» Excerpt:

4 free tools to measure your site performance

If you want to impress visitors and attract new customers, you need more than a website that just looks good and offers great content. It has to provide the functionality to keep visitors engaged.

If it’s confusing to navigate, suffers from slow page loading speeds or doesn’t have the right SEO metadata to offer to search engines, users won’t find it and, if they do, they’ll quickly become frustrated and leave again.

That’s why website design needs to take a holistic view that covers all of these issues. For instance, page loading times are a vital metric for both users and search engines alike. 

There’s plenty of research that shows the damage a slow site can have on your revenue. One test run by the BBC on its own site, for example, found that for every additional second a page takes to load, ten per cent of users leave. 

But it’s not just user frustration that this affects. Search engines also take into account site performance when determining their results, and will punish slow sites in their rankings. 

Therefore, it’s vital to know if you’ve got a problem. We can help you with auditing your site and making recommendations, but there are also a wide range of free tools you can use yourself to get an idea of where any problems lie. Here are a few of our favourites:

Google PageSpeed

Let’s be honest, when you talk about optimising for search, most often you mean optimising for Google. Therefore, it’s good to know exactly how your site’s performing on the metrics that matter most to the provider, and fortunately, there are plenty of tools available to take advantage.

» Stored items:
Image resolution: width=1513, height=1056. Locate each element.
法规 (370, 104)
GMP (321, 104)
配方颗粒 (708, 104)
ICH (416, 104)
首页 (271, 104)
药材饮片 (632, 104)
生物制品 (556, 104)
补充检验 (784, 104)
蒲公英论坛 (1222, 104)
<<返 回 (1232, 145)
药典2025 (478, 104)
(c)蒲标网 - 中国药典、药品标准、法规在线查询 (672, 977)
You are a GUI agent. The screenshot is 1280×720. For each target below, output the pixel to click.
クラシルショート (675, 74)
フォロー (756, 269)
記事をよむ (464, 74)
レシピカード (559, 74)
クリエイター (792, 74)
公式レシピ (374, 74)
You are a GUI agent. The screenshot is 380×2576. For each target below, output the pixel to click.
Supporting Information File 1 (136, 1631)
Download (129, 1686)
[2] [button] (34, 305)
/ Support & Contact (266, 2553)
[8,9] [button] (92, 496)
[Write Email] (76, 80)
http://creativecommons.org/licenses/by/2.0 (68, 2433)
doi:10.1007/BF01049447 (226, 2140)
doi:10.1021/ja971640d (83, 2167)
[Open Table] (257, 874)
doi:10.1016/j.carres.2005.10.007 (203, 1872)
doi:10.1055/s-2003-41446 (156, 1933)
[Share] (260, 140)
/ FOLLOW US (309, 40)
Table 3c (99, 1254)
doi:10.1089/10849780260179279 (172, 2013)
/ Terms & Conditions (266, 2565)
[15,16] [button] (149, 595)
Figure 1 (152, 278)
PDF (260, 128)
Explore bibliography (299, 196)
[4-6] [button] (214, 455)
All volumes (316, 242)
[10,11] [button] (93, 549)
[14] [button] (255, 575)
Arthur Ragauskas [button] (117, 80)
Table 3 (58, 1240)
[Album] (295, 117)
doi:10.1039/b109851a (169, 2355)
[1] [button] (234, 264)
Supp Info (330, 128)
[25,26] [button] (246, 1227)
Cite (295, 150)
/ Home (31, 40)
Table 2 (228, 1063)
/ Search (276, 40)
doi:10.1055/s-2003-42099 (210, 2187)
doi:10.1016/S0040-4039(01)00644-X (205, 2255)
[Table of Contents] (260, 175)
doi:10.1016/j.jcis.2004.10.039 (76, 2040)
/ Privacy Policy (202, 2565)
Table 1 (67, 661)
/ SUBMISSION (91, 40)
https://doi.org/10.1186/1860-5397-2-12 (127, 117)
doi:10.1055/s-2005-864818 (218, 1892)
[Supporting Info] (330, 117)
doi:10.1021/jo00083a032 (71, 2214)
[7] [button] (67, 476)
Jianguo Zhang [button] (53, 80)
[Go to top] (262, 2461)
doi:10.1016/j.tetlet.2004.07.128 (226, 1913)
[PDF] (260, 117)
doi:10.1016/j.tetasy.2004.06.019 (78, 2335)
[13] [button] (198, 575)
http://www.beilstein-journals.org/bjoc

» Parts of the exercise:
- A) In the site performance article, what did the BBC find when it tested its own site?
- B) Carry on the site performance article from the point where it ends.

» Task results:
- A) For every additional second a page took to load, ten percent of users left.

- B)
While there are a range of services available as part of the Google Analytics package, one of the most useful is its PageSpeed Insights services, which shows you exactly how your site is performing.

This will look at all the pages on your website and give you a score between 0 and 100 – anything below 85 suggests you need improvements. It offers results for mobile and desktop sites, as well as suggestions for improvements for both ‘above the fold’ loading times and for full page loads. 

GTMetrix

If you really want to dig into detail about your site performance, GTMetrix offers a great range of data. As well as checking your sites against Google’s PageSpeed metrics, it also compares it with the open-source YSlow metrics, before giving your site a grade from A to F.

The free service lets you test your site’s performance across different connection types and from various locations and determine if you need an upgrade. If you want even more insight, the paid version lets you monitor your site on an hourly basis, and sends you alerts if your performance drops. 

It’s no wonder this tool is used by some of the web’s biggest companies, including PayPal, Spotify and GoDaddy, and has analysed more than 620 million pages and counting.

Hotjar

There’s more to a good user experience than superfast page loading speeds, however. If you want more insight into how your site’s performing when it comes to engaging users, Hotjar is a great tool.

It works by analysing the behaviour of actual users – things like where their mouse is hovering, how fast they’re scrolling and where they’re clicking. This is then shown to you with heat maps that show where their attention is focused and how many users actually click through to your key pages.

This gives you an intuitive insight into what’s working and what isn’t. If your most important content is hidden away out of sight, Hotjar can tell you. Similarly, if people are scrolling too fast down a page, it can be a sign they aren’t engaging with the content or are having trouble finding what they’re looking for.

Website Grader

If you need a more complete view of how your website performs in terms of speed, mobile optimisation and SEO, Hubspot’s free Website Grader tool is a great way to get a quick overview of where you should be focusing.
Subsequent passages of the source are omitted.